# Exercise goal
Using the error propagation modes excerpt below, decide whether each statement agrees with it: (a) SerializeExceptions is the default mode; (b) in UseFailureDetails mode, the original exception can be read through InnerException; (c) SerializeExceptions works across language boundaries. Answer yes or no for each, quoting the deciding words of the excerpt.

Error Propagation Modes

The TaskHubWorker.ErrorPropagationMode property controls how exception information is propagated from failed activities and sub-orchestrations.

SerializeExceptions (Default)

The default mode serializes the original exception and makes it available via InnerException:

worker.ErrorPropagationMode = ErrorPropagationMode.SerializeExceptions;

// In orchestration:
catch (TaskFailedException ex)
{
    // Original exception is deserialized and available
    var originalException = ex.InnerException;
    
    if (originalException is InvalidOperationException invalidOp)
    {
        // Can catch specific exception types
    }
}

Limitations:

  • Not all exception types can be serialized/deserialized correctly
  • Custom exceptions may lose data if not properly serializable
  • Doesn't work across language boundaries (e.g., polyglot scenarios)

UseFailureDetails (Recommended)

The UseFailureDetails mode provides consistent, structured error information via FailureDetails:

worker.ErrorPropagationMode = ErrorPropagationMode.UseFailureDetails;

With this mode:

  • InnerException is always null
  • Error details are available via FailureDetails property
  • Works consistently across all exception types and language runtimes
catch (TaskFailedException ex)

# Data shown
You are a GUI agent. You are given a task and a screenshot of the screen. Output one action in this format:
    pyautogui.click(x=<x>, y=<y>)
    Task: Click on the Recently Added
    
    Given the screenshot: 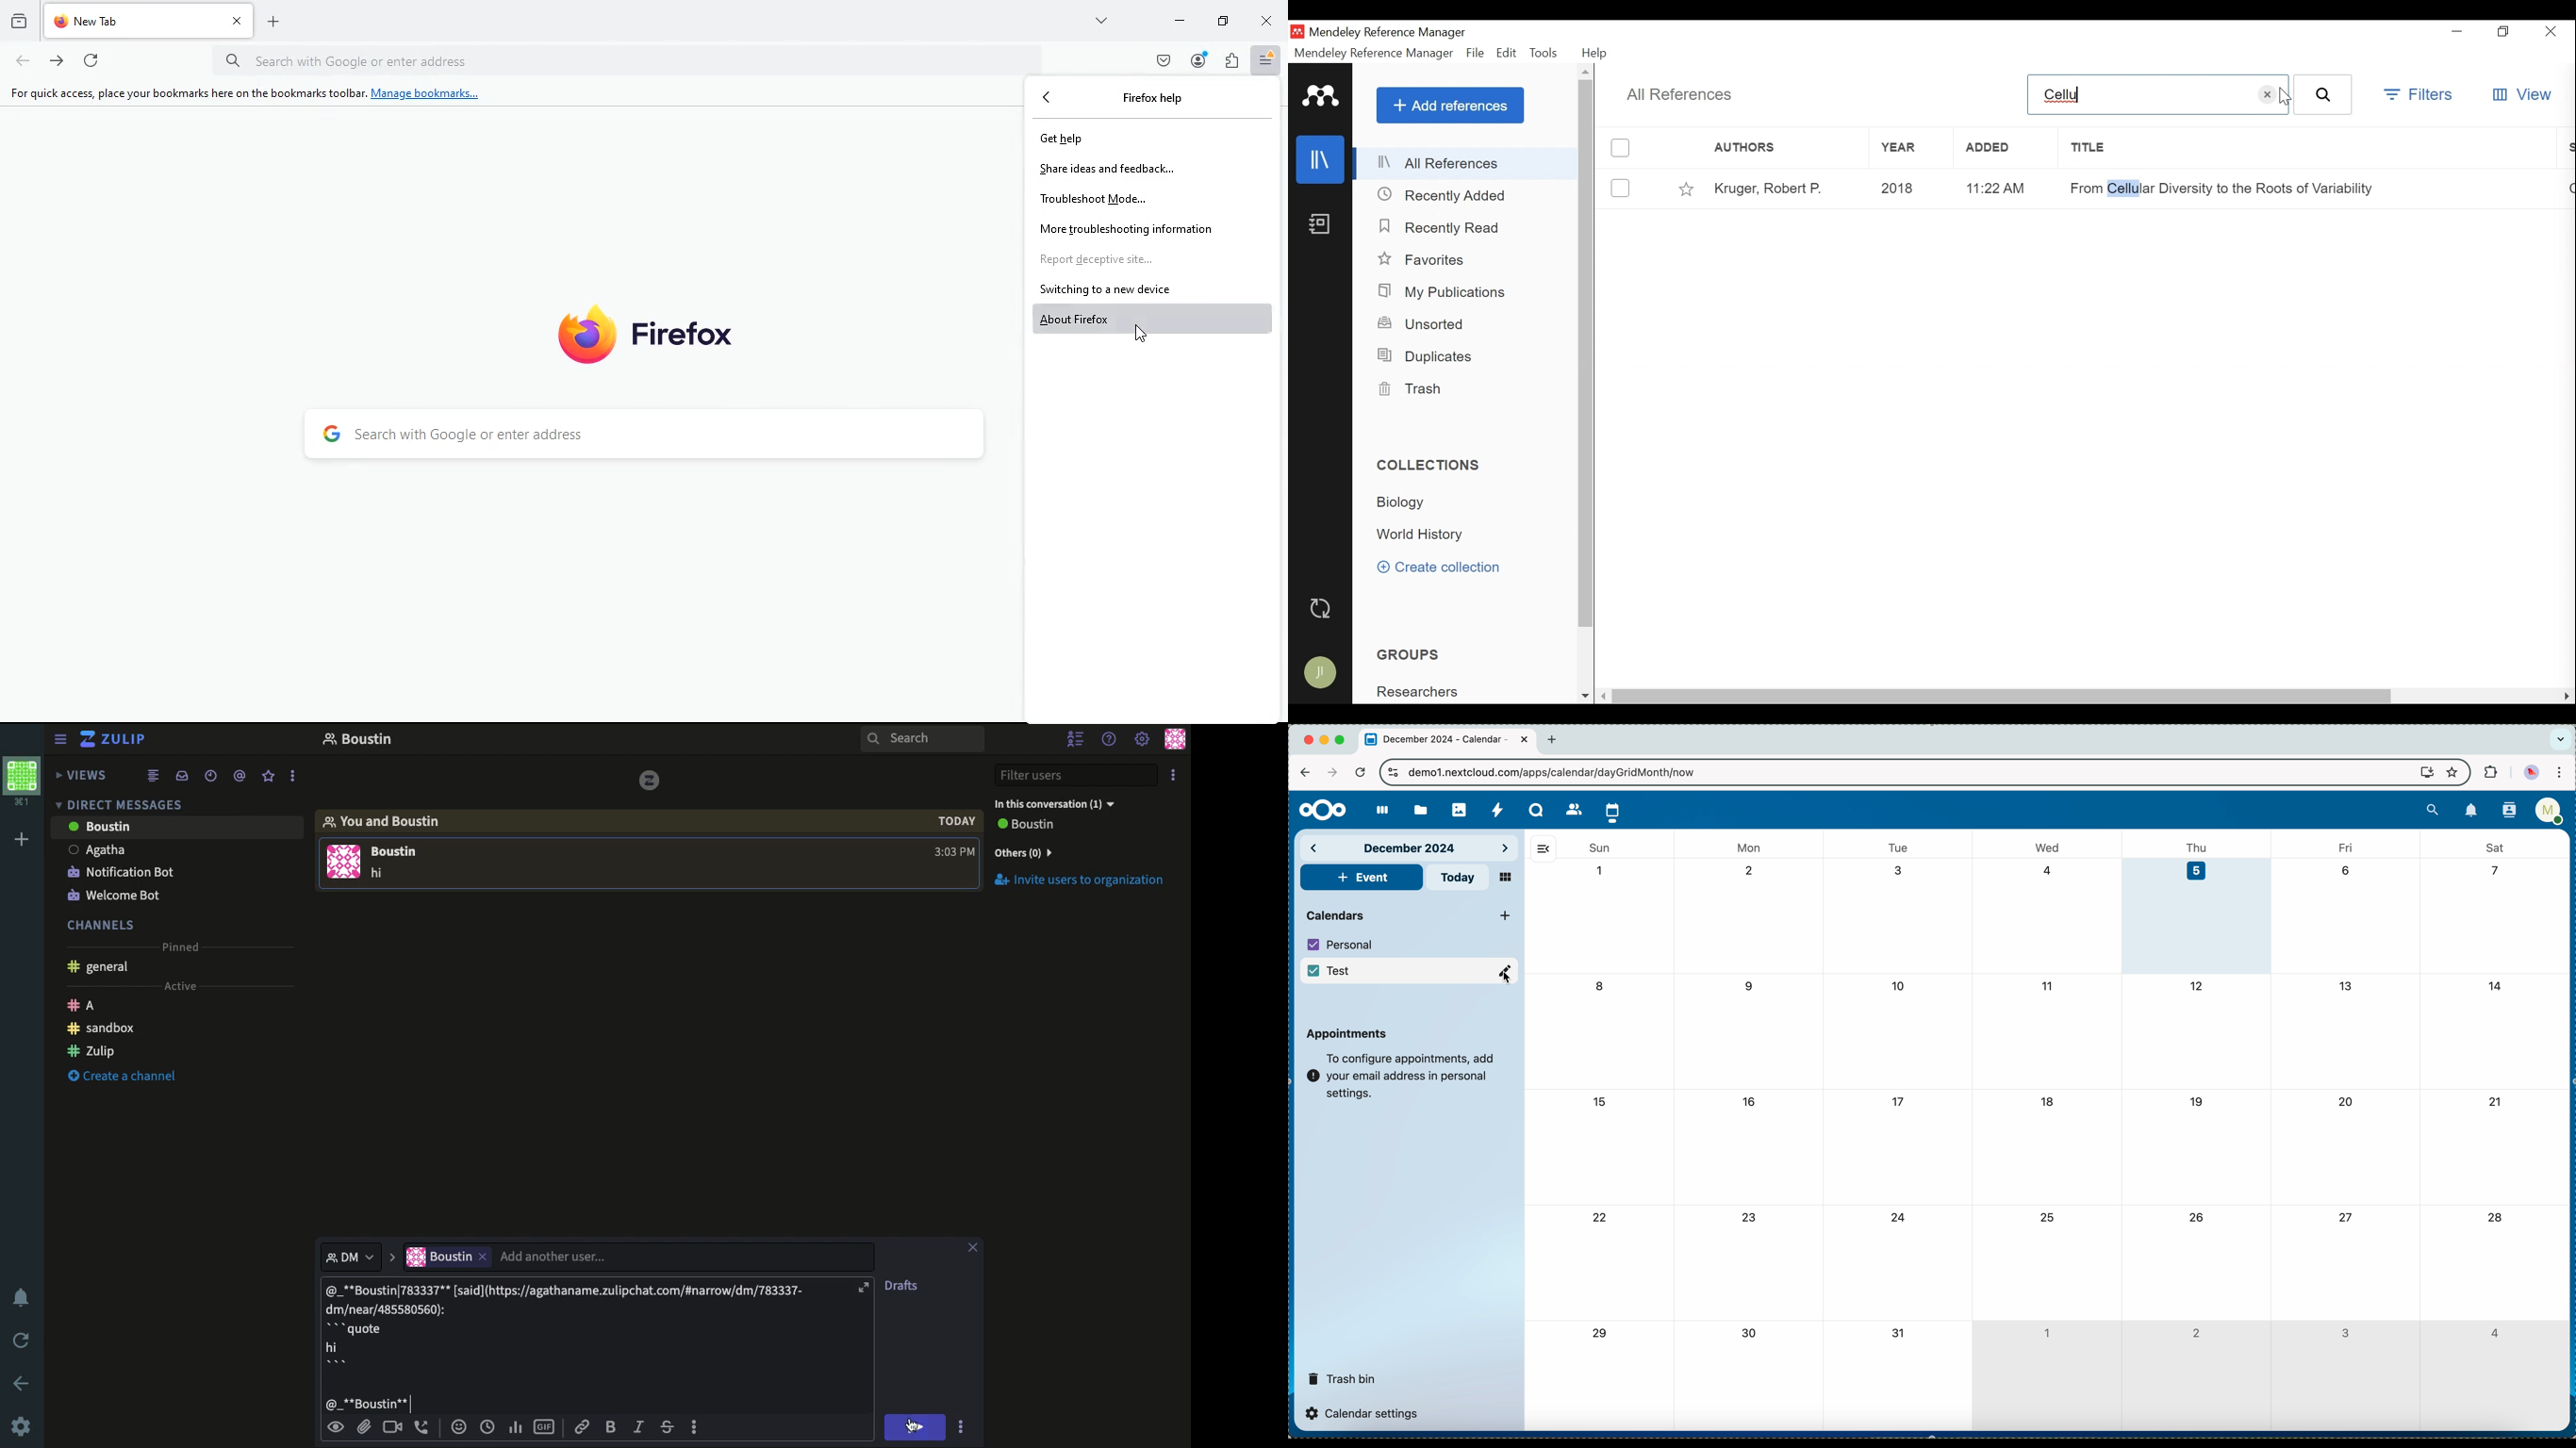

# Output
(a) Yes: "The default mode serializes the original exception and makes it available via InnerException"
(b) No: "InnerException is always null"
(c) No: "Doesn't work across language boundaries (e.g., polyglot scenarios)"